Find the line containing "You are a computer-use" in the listing below; reproduce it and every line after, exactly. Skip pictures.
---- MATERIAL PROVIDED
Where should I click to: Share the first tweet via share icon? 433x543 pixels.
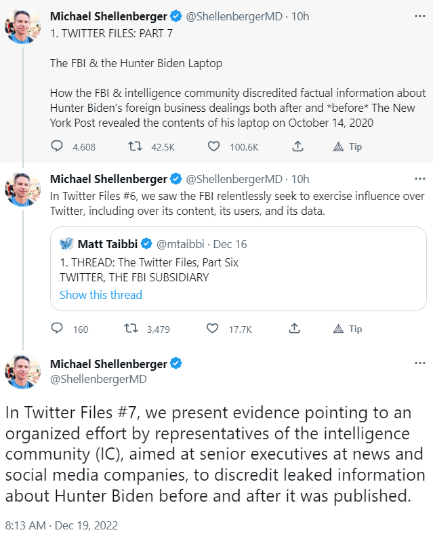tap(296, 146)
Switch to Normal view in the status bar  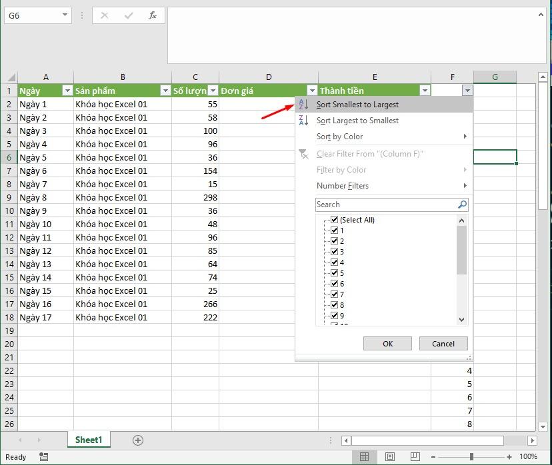pyautogui.click(x=364, y=457)
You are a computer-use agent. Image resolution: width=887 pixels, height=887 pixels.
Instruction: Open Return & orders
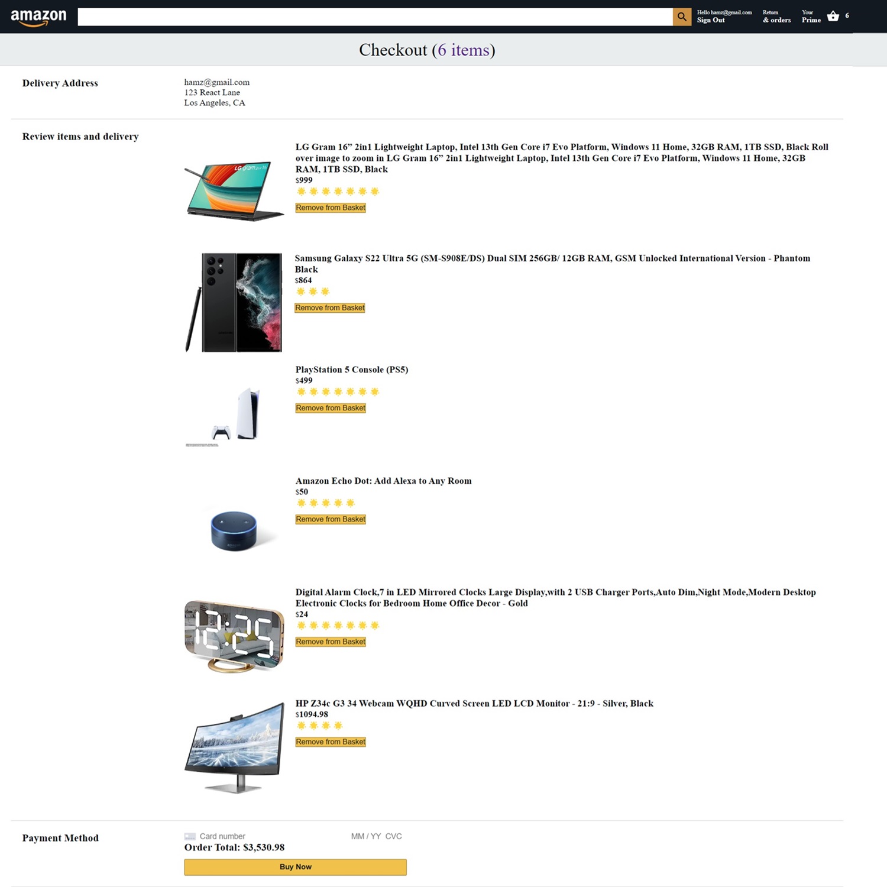776,16
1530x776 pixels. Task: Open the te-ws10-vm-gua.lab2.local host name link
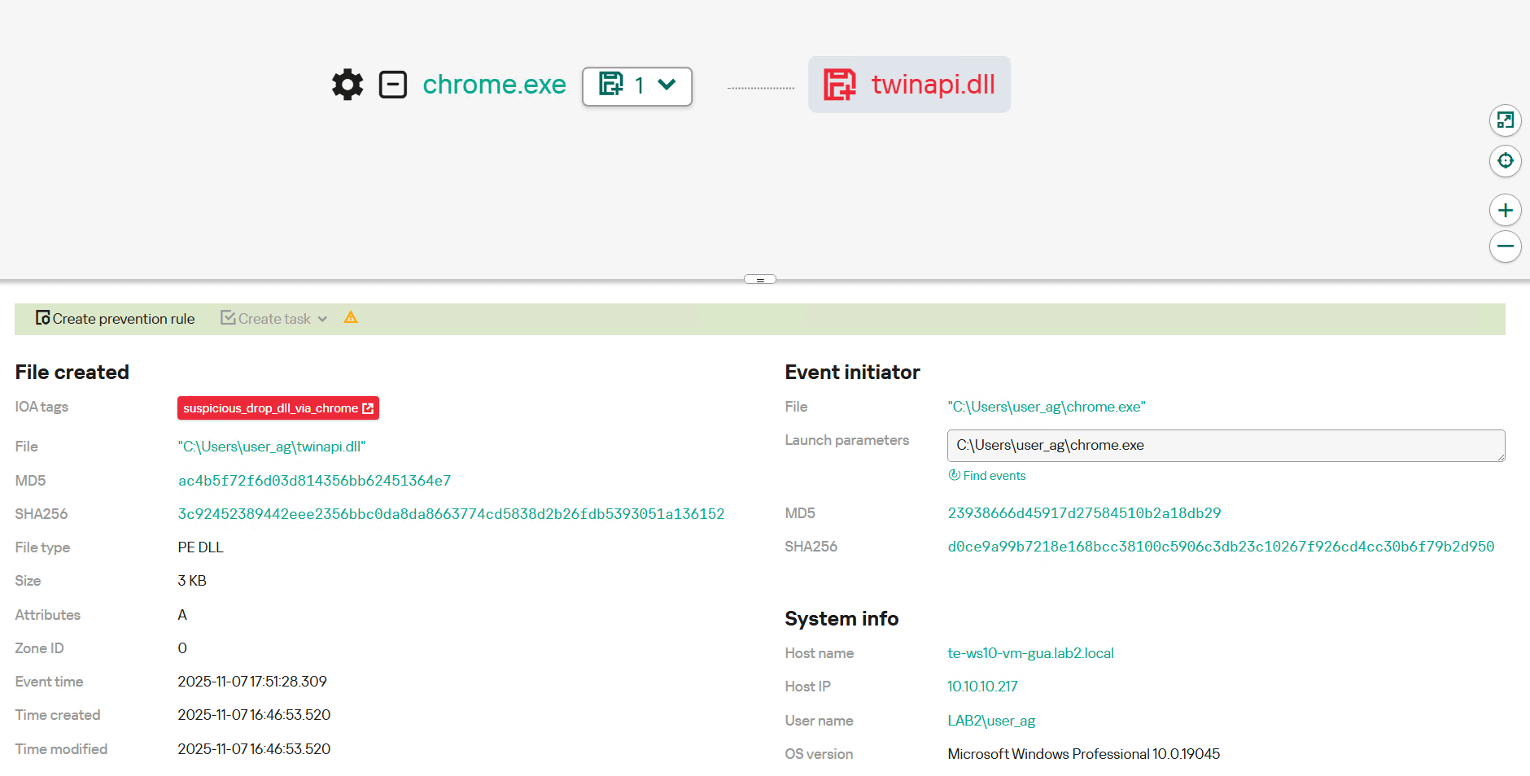point(1030,653)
--------
TASK RESPONSE.
You are a computer-use agent. Image resolution: width=887 pixels, height=887 pixels.
Instruction: Open Return & orders
776,16
1530x776 pixels. Task: Open the te-ws10-vm-gua.lab2.local host name link
point(1030,653)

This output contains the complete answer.